Cerró la puerta tras de mí y me soltó en mitad de la habitación. Que vergüenza más grande estaba pasando y aunque no lo pareciera no era por lo que había visto, si no porque me había excitado al verlo teniendo sexo con otra persona. Y lo que más miedo me daba era que notase como mi mini yo estaba semi-erecto por culpa de aquella imagen que me impedía mirarlo a la cara, por los gemidos que hacía nada había escuchado. Maldito cabrón...

Bajé mi mirada colorado y sólo noté como se ponía delante de mí en silencio, fulminándome con los ojos chocolate que tan fríamente clavaban su mirada en mi persona. El silencio se hizo y seguíamos ambos en la misma posición, todo era cada vez más incómodo por momentos...

- ¿Podrías haber llamado al entrar no?... No entiendo como pudiste estar observando lo que hicimos...- paró por un momento y noté como relajó su postura al tiempo que su tono- procura tener más cuidado cuando entres en las habitaciones ajenas...

¿Pero que me estaba contando si él tenía la puerta abierta?

Al escuchar eso levanté mi mirada olvidándome de mi mini ego y lo miré a la cara como haciéndole esa misma pregunta que pensara con cara de circunstancia, si quería que no lo molestaran al menos que guardase su intimidad para él.

- Perdóneme usted... no me interesan las intimidades de los demás...- dije con retintín virando el rostro a un lado mientras levantaba mi ceja.

Ese gesto que hice le hizo gracia ya que pude escuchar una risa de su parte. Lo miré con cara de pocos amigos para verle mirarme abajo y levantar las cejas.

Me había visto el paquete...

Torpe de mí me sobresalté al ver como miraba descaradamente hacia abajo y me aparté de su lado empujándolo y queriendo salir por la puerta. Pero me paró moralmente con otra de sus frases.

- Ya me parecía que eras gay... tranquilo mantendré el secreto... si decides portarte bien y obedecer cuando te diga las cosas...

Noté como por primera vez hiciera una mueca parecida a una amplia sonrisa con sus labios y me asqueé del todo. ¿Acaso iba echando tal cantidad de pluma que se me veía con sólo mirarme que era homosexual?... y sobretodo... ¿QUIEN ERA ÉL PARA DARME ÓRDENES?

Se quedó pensativo durante unos minutos, me miró como entendiendo muchas cosas y asintió con su cabeza. Vi como andaba hacia su escritorio y me dio muchos folios en una carpeta.

- No tienes la fuerza moral para aceptar que eres gay... y por lo que puedo ver hace poco que lo sabes... este es un manual para aprender a aceptarte como eres...

Agarré el manual y lo miré incrédulo... de verdad se... ¿SE ESTABA MOFANDO DE MÍ?... era el colmo.
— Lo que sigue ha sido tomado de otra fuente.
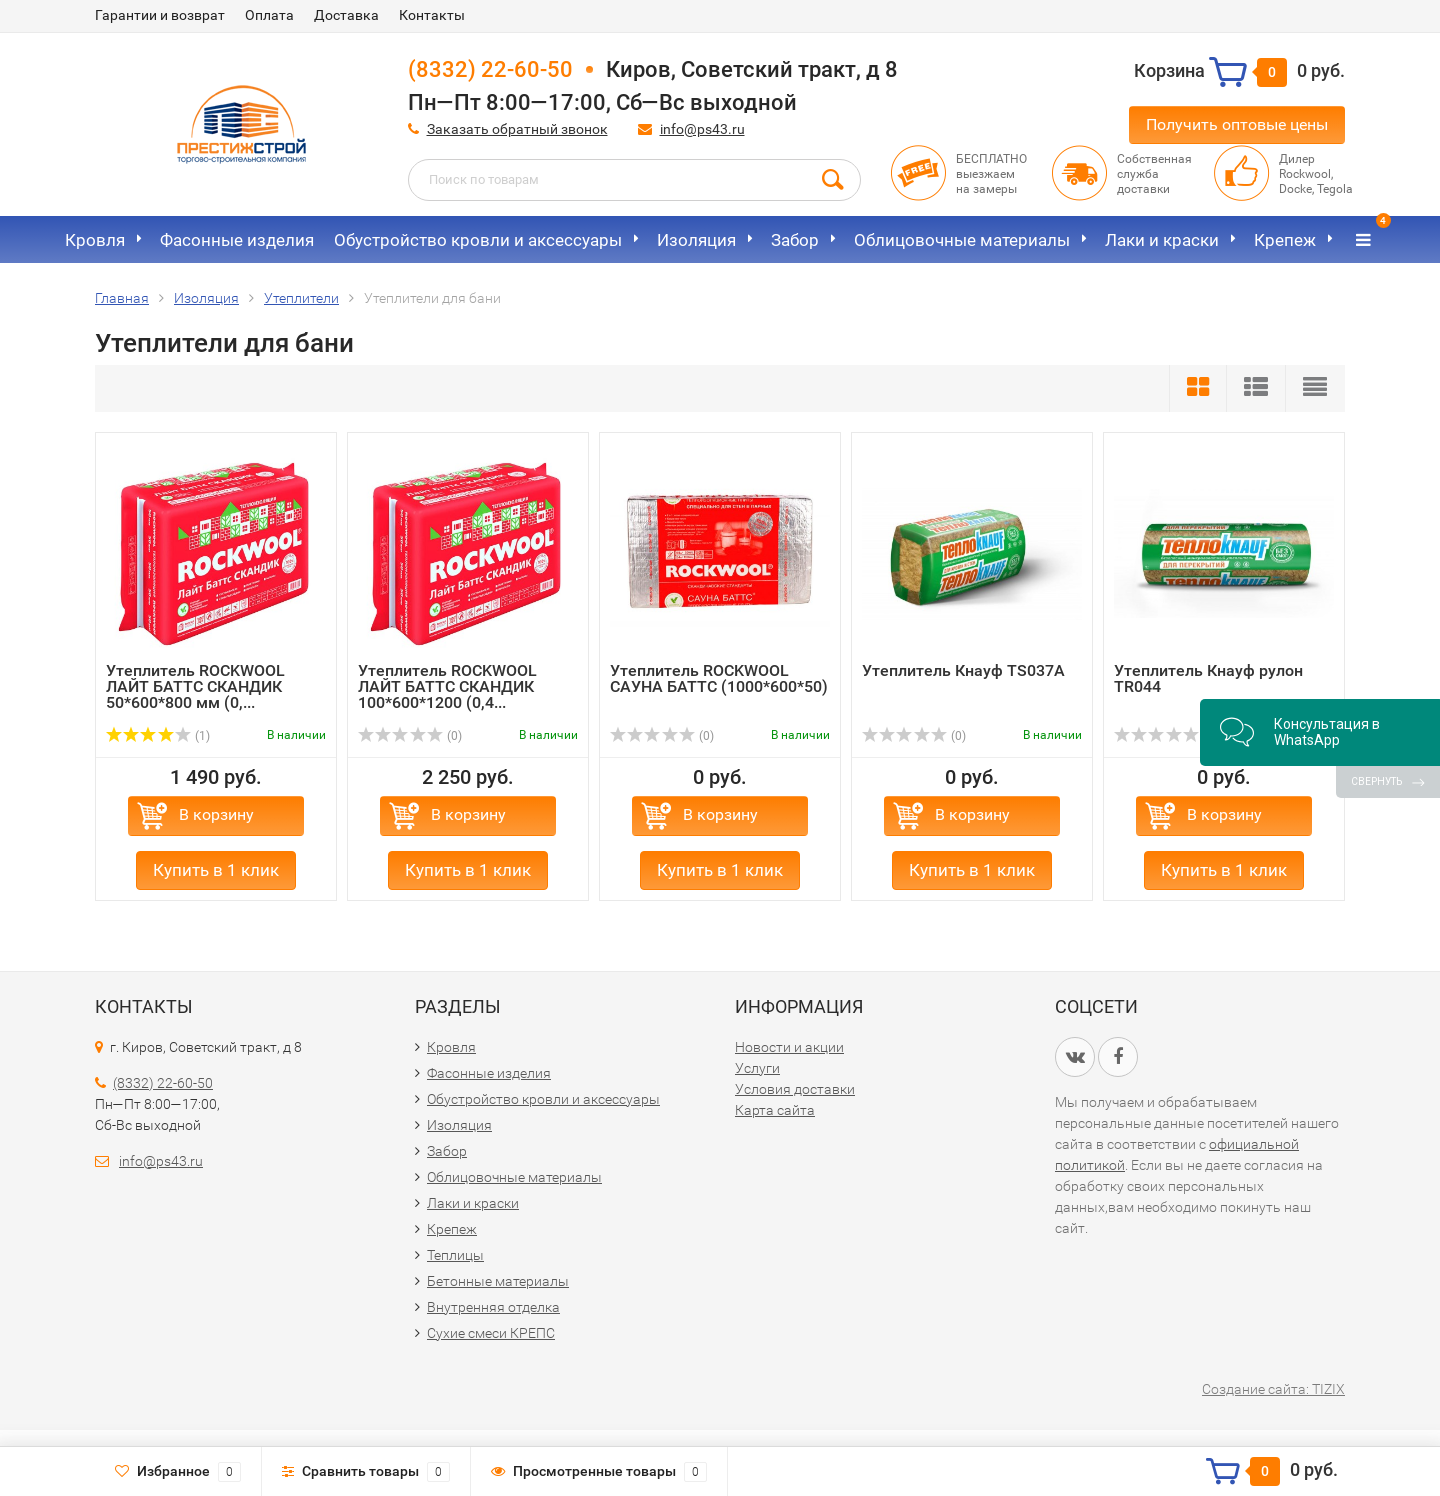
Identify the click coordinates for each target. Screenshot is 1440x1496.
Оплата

Lo sostuve viendo como mis nervios y mi cabreo aumentaba y se lo lancé a la cara haciendo que todos los papeles cayesen al suelo. Lo miré con rabia después de eso y le contesté.

- ¡LEE TÚ EL PUTO MANUAL!

Le pegué un grito y me di la vuelta chocando contra la puerta, me sobresalté con el golpe en toda la nariz y escuché su risita de nuevo al ver como me había golpeado. Giré mi cabeza para matarlo con la mirada y salí por la puerta dando un portazo dejándolo sólo olvidándome por completo a lo que fuera que lo buscaba.

Me quedé un rato dando vueltas para calmarme y ser capaz de fingir mi cabreo delante de mis padres sin que notasen nada y fue cuando escuché unos pasos detrás que me giré viendo de reojo de quien se trataba y giré mi rostro mirando al frente con cara de asco.
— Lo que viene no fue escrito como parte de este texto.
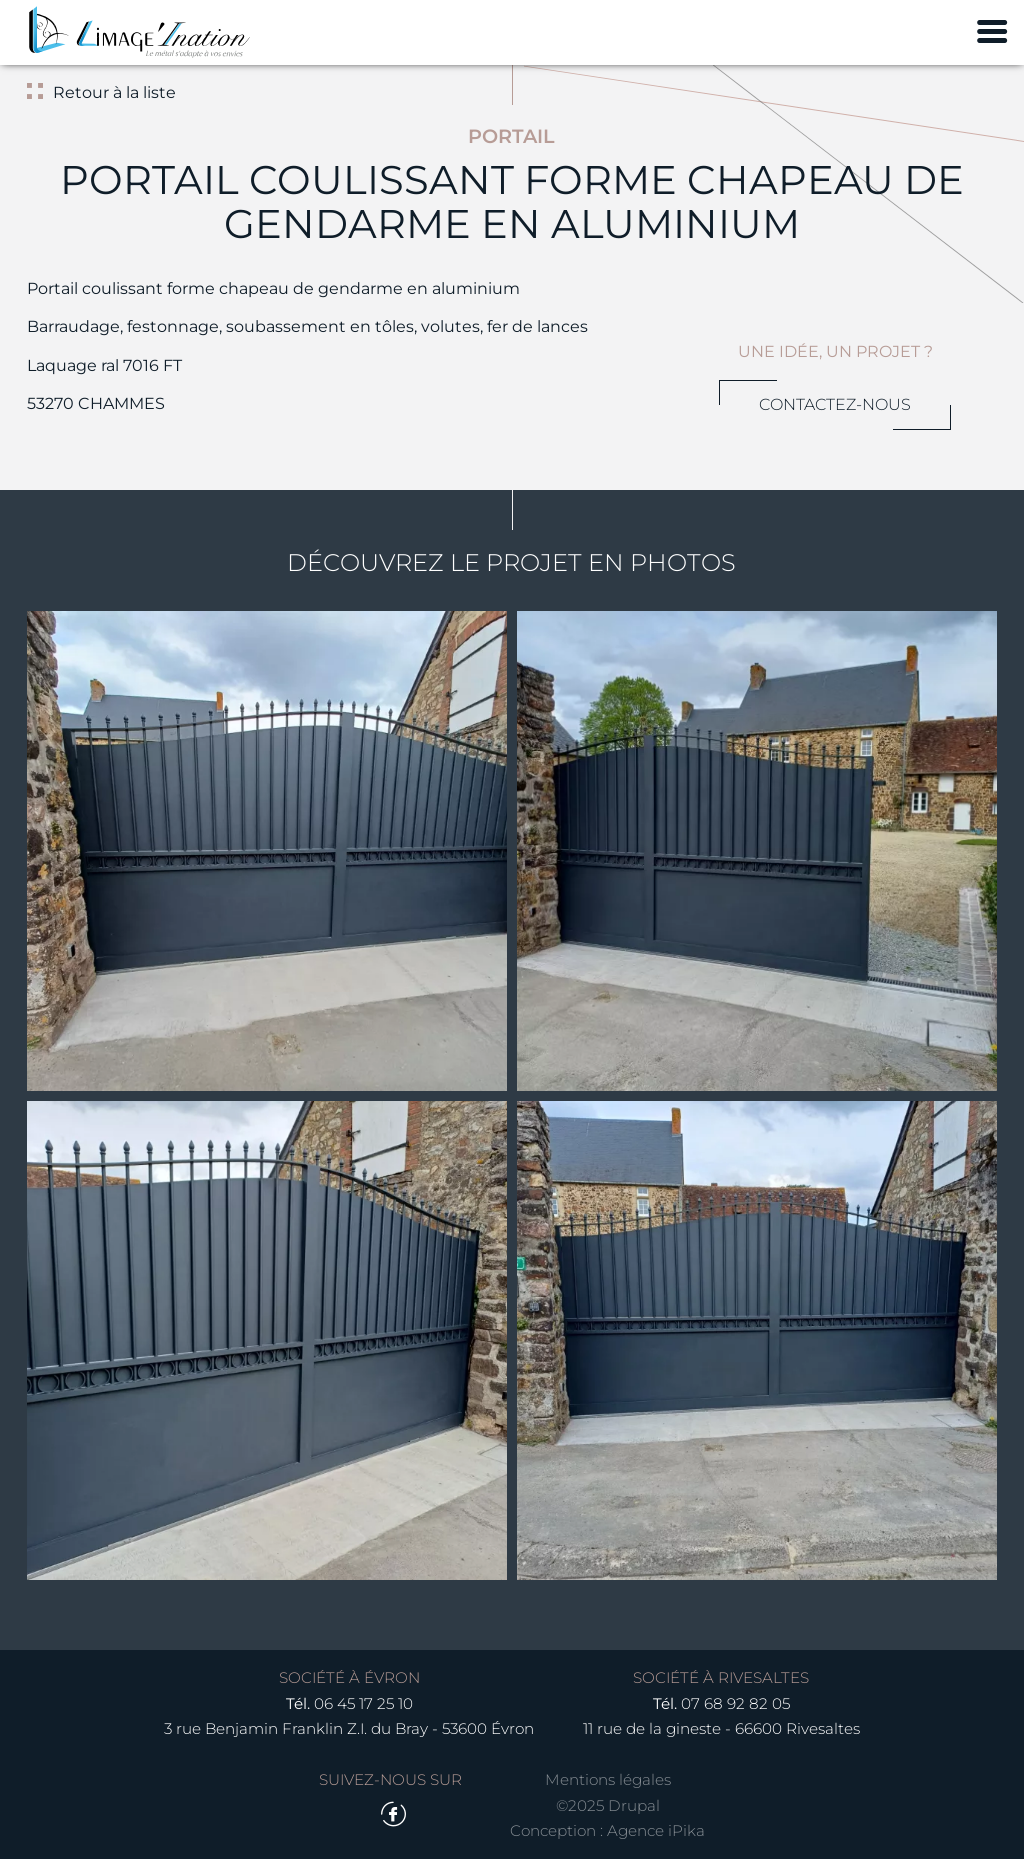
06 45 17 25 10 (363, 1706)
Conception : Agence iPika (607, 1834)
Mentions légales (608, 1783)
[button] (266, 851)
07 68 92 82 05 (735, 1706)
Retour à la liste (113, 92)
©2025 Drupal (608, 1808)
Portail (511, 136)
- Vayamos Dongseng... la cena enfriará.

Salimos por la puerta sonriendo mirándonos a los ojos con él hablándome de algo mundano, para tapar como realmente nos llevábamos entre los dos.

Realmente no sabía decir como podría de ahora en adelante tener que lidiar con semejante espécimen de ladilla de dos patas, el toca huebos de mi querido Hyung me tenía agarrado por tantos extremos que ahora se me hacía imposible el no obedecer lo que se le antojase.

Pero no sería por siempre y pronto lo vería.